▸ **TASK DETAILS**
Line by line, return the data exactly as shown.

[Dataset entries]

---------------

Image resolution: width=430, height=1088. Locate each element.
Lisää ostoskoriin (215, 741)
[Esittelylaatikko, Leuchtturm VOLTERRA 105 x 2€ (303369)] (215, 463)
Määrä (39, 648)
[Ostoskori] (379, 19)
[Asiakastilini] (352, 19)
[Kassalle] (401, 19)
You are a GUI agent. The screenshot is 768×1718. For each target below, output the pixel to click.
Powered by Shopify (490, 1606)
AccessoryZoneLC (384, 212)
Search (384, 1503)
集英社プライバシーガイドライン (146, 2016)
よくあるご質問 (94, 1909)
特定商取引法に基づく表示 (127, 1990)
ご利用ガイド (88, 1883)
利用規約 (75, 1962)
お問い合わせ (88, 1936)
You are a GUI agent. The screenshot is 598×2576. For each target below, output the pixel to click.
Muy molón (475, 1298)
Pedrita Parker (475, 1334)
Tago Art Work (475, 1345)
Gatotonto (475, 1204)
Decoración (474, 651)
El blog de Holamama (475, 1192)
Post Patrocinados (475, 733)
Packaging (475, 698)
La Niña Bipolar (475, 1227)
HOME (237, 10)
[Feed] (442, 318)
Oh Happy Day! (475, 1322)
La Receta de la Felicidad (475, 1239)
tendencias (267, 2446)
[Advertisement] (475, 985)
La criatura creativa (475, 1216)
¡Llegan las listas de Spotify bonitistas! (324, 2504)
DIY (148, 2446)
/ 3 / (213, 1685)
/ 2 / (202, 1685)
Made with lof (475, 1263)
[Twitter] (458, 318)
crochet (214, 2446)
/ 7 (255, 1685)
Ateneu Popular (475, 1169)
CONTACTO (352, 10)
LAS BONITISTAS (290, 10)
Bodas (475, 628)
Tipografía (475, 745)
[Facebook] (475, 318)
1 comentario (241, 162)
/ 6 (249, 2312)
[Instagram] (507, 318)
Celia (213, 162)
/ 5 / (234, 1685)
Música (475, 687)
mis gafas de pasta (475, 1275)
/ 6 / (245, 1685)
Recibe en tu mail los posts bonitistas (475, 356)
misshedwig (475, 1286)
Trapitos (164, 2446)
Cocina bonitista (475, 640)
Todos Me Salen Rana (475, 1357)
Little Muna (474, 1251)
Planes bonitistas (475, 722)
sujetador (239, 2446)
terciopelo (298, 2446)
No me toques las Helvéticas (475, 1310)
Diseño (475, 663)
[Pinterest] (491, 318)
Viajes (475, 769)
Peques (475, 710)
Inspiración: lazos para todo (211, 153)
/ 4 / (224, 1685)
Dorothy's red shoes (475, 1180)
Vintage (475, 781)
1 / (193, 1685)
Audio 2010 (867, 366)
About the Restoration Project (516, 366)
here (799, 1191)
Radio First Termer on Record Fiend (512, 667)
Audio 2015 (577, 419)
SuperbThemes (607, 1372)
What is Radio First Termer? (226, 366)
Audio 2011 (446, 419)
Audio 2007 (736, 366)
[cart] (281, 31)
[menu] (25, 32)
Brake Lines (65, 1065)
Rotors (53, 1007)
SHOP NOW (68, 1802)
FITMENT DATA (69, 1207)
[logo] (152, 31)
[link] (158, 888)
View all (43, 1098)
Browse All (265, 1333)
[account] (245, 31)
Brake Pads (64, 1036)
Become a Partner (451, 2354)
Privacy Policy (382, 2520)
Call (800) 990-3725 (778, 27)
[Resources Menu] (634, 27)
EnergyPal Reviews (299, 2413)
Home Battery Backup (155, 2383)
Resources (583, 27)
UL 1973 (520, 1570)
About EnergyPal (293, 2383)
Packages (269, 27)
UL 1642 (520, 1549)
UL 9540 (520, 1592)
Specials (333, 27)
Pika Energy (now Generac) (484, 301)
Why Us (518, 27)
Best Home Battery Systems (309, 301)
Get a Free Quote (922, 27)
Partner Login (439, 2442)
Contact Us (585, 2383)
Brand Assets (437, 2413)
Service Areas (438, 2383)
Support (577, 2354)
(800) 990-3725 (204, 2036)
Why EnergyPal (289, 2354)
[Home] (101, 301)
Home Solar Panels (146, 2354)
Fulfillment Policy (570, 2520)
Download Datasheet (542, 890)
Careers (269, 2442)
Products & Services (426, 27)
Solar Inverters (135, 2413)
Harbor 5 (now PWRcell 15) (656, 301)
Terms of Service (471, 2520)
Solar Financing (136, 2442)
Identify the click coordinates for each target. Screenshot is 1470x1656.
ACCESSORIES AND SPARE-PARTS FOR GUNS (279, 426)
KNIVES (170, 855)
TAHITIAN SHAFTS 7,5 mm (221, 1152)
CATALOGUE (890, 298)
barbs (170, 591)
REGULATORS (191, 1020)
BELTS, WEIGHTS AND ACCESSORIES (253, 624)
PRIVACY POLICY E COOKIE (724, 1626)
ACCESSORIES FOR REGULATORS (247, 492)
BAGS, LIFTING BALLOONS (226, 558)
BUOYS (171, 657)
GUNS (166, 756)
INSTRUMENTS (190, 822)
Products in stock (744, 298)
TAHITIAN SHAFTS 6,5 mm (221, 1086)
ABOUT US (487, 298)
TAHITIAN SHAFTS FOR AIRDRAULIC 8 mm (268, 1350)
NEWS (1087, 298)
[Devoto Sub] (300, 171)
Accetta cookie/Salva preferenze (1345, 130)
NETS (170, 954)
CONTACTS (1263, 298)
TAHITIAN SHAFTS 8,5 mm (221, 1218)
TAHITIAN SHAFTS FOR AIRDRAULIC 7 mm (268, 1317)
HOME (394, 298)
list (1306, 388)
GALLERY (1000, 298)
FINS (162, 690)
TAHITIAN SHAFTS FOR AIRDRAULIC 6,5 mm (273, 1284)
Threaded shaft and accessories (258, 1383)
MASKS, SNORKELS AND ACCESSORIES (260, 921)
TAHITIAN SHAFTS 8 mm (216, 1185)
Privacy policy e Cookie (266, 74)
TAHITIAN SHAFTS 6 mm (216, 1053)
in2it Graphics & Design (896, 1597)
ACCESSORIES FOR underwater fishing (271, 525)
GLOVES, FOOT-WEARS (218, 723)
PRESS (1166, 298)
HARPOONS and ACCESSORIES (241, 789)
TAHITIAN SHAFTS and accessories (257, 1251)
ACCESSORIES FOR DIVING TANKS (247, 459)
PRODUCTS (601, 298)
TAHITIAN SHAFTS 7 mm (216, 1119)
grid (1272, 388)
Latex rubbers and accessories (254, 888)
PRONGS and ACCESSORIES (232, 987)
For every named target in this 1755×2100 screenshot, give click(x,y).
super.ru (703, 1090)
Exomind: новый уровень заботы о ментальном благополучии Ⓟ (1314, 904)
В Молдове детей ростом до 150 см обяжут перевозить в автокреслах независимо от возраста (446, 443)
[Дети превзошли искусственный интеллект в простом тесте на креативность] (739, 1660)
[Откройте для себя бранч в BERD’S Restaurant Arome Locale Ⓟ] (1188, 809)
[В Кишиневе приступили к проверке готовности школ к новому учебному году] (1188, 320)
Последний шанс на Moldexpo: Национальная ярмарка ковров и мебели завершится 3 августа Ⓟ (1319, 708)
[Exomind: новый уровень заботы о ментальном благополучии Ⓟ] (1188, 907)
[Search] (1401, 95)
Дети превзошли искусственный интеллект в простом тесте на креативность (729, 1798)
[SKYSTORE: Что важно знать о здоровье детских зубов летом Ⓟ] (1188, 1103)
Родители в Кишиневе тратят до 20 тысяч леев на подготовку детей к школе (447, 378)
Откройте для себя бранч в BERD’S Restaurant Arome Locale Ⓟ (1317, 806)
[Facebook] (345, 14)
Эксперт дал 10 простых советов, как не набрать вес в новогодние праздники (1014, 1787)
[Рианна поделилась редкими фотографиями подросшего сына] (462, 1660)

---------------

▸ **RESPONSE**
Image resolution: width=430, height=1088. Locate each element.
Lisää ostoskoriin (215, 741)
[Esittelylaatikko, Leuchtturm VOLTERRA 105 x 2€ (303369)] (215, 463)
Määrä (39, 648)
[Ostoskori] (379, 19)
[Asiakastilini] (352, 19)
[Kassalle] (401, 19)
You are a GUI agent. The screenshot is 768×1718. For each target below, output the pixel to click.
Powered by Shopify (490, 1606)
AccessoryZoneLC (384, 212)
Search (384, 1503)
集英社プライバシーガイドライン (146, 2016)
よくあるご質問 (94, 1909)
特定商取引法に基づく表示 (127, 1990)
ご利用ガイド (88, 1883)
利用規約 (75, 1962)
お問い合わせ (88, 1936)
You are a GUI agent. The screenshot is 598×2576. For each target below, output the pixel to click.
Muy molón (475, 1298)
Pedrita Parker (475, 1334)
Tago Art Work (475, 1345)
Gatotonto (475, 1204)
Decoración (474, 651)
El blog de Holamama (475, 1192)
Post Patrocinados (475, 733)
Packaging (475, 698)
La Niña Bipolar (475, 1227)
HOME (237, 10)
[Feed] (442, 318)
Oh Happy Day! (475, 1322)
La Receta de la Felicidad (475, 1239)
tendencias (267, 2446)
[Advertisement] (475, 985)
La criatura creativa (475, 1216)
¡Llegan las listas de Spotify bonitistas! (324, 2504)
DIY (148, 2446)
/ 3 / (213, 1685)
/ 2 / (202, 1685)
Made with lof (475, 1263)
[Twitter] (458, 318)
crochet (214, 2446)
/ 7 (255, 1685)
Ateneu Popular (475, 1169)
CONTACTO (352, 10)
LAS BONITISTAS (290, 10)
Bodas (475, 628)
Tipografía (475, 745)
[Facebook] (475, 318)
1 comentario (241, 162)
/ 6 (249, 2312)
[Instagram] (507, 318)
Celia (213, 162)
/ 5 / (234, 1685)
Música (475, 687)
mis gafas de pasta (475, 1275)
/ 6 / (245, 1685)
Recibe en tu mail los posts bonitistas (475, 356)
misshedwig (475, 1286)
Trapitos (164, 2446)
Cocina bonitista (475, 640)
Todos Me Salen Rana (475, 1357)
Little Muna (474, 1251)
Planes bonitistas (475, 722)
sujetador (239, 2446)
terciopelo (298, 2446)
No me toques las Helvéticas (475, 1310)
Diseño (475, 663)
[Pinterest] (491, 318)
Viajes (475, 769)
Peques (475, 710)
Inspiración: lazos para todo (211, 153)
/ 4 / (224, 1685)
Dorothy's red shoes (475, 1180)
Vintage (475, 781)
1 / (193, 1685)
Audio 2010 (867, 366)
About the Restoration Project (516, 366)
here (799, 1191)
Radio First Termer on Record Fiend (512, 667)
Audio 2015 (577, 419)
SuperbThemes (607, 1372)
What is Radio First Termer? (226, 366)
Audio 2011 (446, 419)
Audio 2007 (736, 366)
[cart] (281, 31)
[menu] (25, 32)
Brake Lines (65, 1065)
Rotors (53, 1007)
SHOP NOW (68, 1802)
FITMENT DATA (69, 1207)
[logo] (152, 31)
[link] (158, 888)
View all (43, 1098)
Browse All (265, 1333)
[account] (245, 31)
Brake Pads (64, 1036)
Become a Partner (451, 2354)
Privacy Policy (382, 2520)
Call (800) 990-3725 (778, 27)
[Resources Menu] (634, 27)
EnergyPal Reviews (299, 2413)
Home Battery Backup (155, 2383)
Resources (583, 27)
UL 1973 (520, 1570)
About EnergyPal (293, 2383)
Packages (269, 27)
UL 1642 (520, 1549)
UL 9540 (520, 1592)
Specials (333, 27)
Pika Energy (now Generac) (484, 301)
Why Us (518, 27)
Best Home Battery Systems (309, 301)
Get a Free Quote (922, 27)
Partner Login (439, 2442)
Contact Us (585, 2383)
Brand Assets (437, 2413)
Service Areas (438, 2383)
Support (577, 2354)
(800) 990-3725 (204, 2036)
Why EnergyPal (289, 2354)
[Home] (101, 301)
Home Solar Panels (146, 2354)
Fulfillment Policy (570, 2520)
Download Datasheet (542, 890)
Careers (269, 2442)
Products & Services (426, 27)
Solar Inverters (135, 2413)
Harbor 5 (now PWRcell 15) (656, 301)
Terms of Service (471, 2520)
Solar Financing (136, 2442)
Identify the click coordinates for each target. Screenshot is 1470x1656.
ACCESSORIES AND SPARE-PARTS FOR GUNS (279, 426)
KNIVES (170, 855)
TAHITIAN SHAFTS 7,5 mm (221, 1152)
CATALOGUE (890, 298)
barbs (170, 591)
REGULATORS (191, 1020)
BELTS, WEIGHTS AND ACCESSORIES (253, 624)
PRIVACY POLICY E COOKIE (724, 1626)
ACCESSORIES FOR REGULATORS (247, 492)
BAGS, LIFTING BALLOONS (226, 558)
BUOYS (171, 657)
GUNS (166, 756)
INSTRUMENTS (190, 822)
Products in stock (744, 298)
TAHITIAN SHAFTS 6,5 mm (221, 1086)
ABOUT US (487, 298)
TAHITIAN SHAFTS FOR AIRDRAULIC 8 mm (268, 1350)
NEWS (1087, 298)
[Devoto Sub] (300, 171)
Accetta cookie/Salva preferenze (1345, 130)
NETS (170, 954)
CONTACTS (1263, 298)
TAHITIAN SHAFTS 8,5 mm (221, 1218)
TAHITIAN SHAFTS FOR AIRDRAULIC 7 mm (268, 1317)
HOME (394, 298)
list (1306, 388)
GALLERY (1000, 298)
FINS (162, 690)
TAHITIAN SHAFTS FOR AIRDRAULIC 6,5 mm (273, 1284)
Threaded shaft and accessories (258, 1383)
MASKS, SNORKELS AND ACCESSORIES (260, 921)
TAHITIAN SHAFTS 8 mm (216, 1185)
Privacy policy e Cookie (266, 74)
TAHITIAN SHAFTS 6 mm (216, 1053)
in2it Graphics & Design (896, 1597)
ACCESSORIES FOR underwater fishing (271, 525)
GLOVES, FOOT-WEARS (218, 723)
PRESS (1166, 298)
HARPOONS and ACCESSORIES (241, 789)
TAHITIAN SHAFTS and accessories (257, 1251)
ACCESSORIES FOR DIVING TANKS (247, 459)
PRODUCTS (601, 298)
TAHITIAN SHAFTS 7 mm (216, 1119)
grid (1272, 388)
Latex rubbers and accessories (254, 888)
PRONGS and ACCESSORIES (232, 987)
For every named target in this 1755×2100 screenshot, give click(x,y).
super.ru (703, 1090)
Exomind: новый уровень заботы о ментальном благополучии Ⓟ (1314, 904)
В Молдове детей ростом до 150 см обяжут перевозить в автокреслах независимо от возраста (446, 443)
[Дети превзошли искусственный интеллект в простом тесте на креативность] (739, 1660)
[Откройте для себя бранч в BERD’S Restaurant Arome Locale Ⓟ] (1188, 809)
[В Кишиневе приступили к проверке готовности школ к новому учебному году] (1188, 320)
Последний шанс на Moldexpo: Национальная ярмарка ковров и мебели завершится 3 августа Ⓟ (1319, 708)
[Exomind: новый уровень заботы о ментальном благополучии Ⓟ] (1188, 907)
[Search] (1401, 95)
Дети превзошли искусственный интеллект в простом тесте на креативность (729, 1798)
[SKYSTORE: Что важно знать о здоровье детских зубов летом Ⓟ] (1188, 1103)
Родители в Кишиневе тратят до 20 тысяч леев на подготовку детей к школе (447, 378)
Откройте для себя бранч в BERD’S Restaurant Arome Locale Ⓟ (1317, 806)
[Facebook] (345, 14)
Эксперт дал 10 простых советов, как не набрать вес в новогодние праздники (1014, 1787)
[Рианна поделилась редкими фотографиями подросшего сына] (462, 1660)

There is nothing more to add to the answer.